### PROBLEM STATEMENT
Below are records to be repeated in full. Give them exactly.

-- Opening Marker --

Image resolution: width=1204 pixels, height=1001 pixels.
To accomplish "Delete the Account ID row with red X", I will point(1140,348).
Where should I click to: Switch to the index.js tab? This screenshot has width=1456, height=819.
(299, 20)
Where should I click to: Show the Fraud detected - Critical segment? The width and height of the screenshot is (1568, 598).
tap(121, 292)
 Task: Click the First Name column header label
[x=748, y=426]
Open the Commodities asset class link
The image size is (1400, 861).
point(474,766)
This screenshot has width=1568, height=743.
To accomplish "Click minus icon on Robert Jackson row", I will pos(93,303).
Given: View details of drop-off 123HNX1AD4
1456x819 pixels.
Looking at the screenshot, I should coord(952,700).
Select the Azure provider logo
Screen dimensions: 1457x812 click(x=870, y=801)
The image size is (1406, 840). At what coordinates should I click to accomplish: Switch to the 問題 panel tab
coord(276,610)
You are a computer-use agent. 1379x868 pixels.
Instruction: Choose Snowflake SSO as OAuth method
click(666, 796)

-- Closing Marker --

### WRITTEN ANSWER
Image resolution: width=1204 pixels, height=1001 pixels.
To accomplish "Delete the Account ID row with red X", I will point(1140,348).
Where should I click to: Switch to the index.js tab? This screenshot has width=1456, height=819.
(299, 20)
Where should I click to: Show the Fraud detected - Critical segment? The width and height of the screenshot is (1568, 598).
tap(121, 292)
 Task: Click the First Name column header label
[x=748, y=426]
Open the Commodities asset class link
The image size is (1400, 861).
point(474,766)
This screenshot has width=1568, height=743.
To accomplish "Click minus icon on Robert Jackson row", I will pos(93,303).
Given: View details of drop-off 123HNX1AD4
1456x819 pixels.
Looking at the screenshot, I should coord(952,700).
Select the Azure provider logo
Screen dimensions: 1457x812 click(x=870, y=801)
The image size is (1406, 840). At what coordinates should I click to accomplish: Switch to the 問題 panel tab
coord(276,610)
You are a computer-use agent. 1379x868 pixels.
Instruction: Choose Snowflake SSO as OAuth method
click(666, 796)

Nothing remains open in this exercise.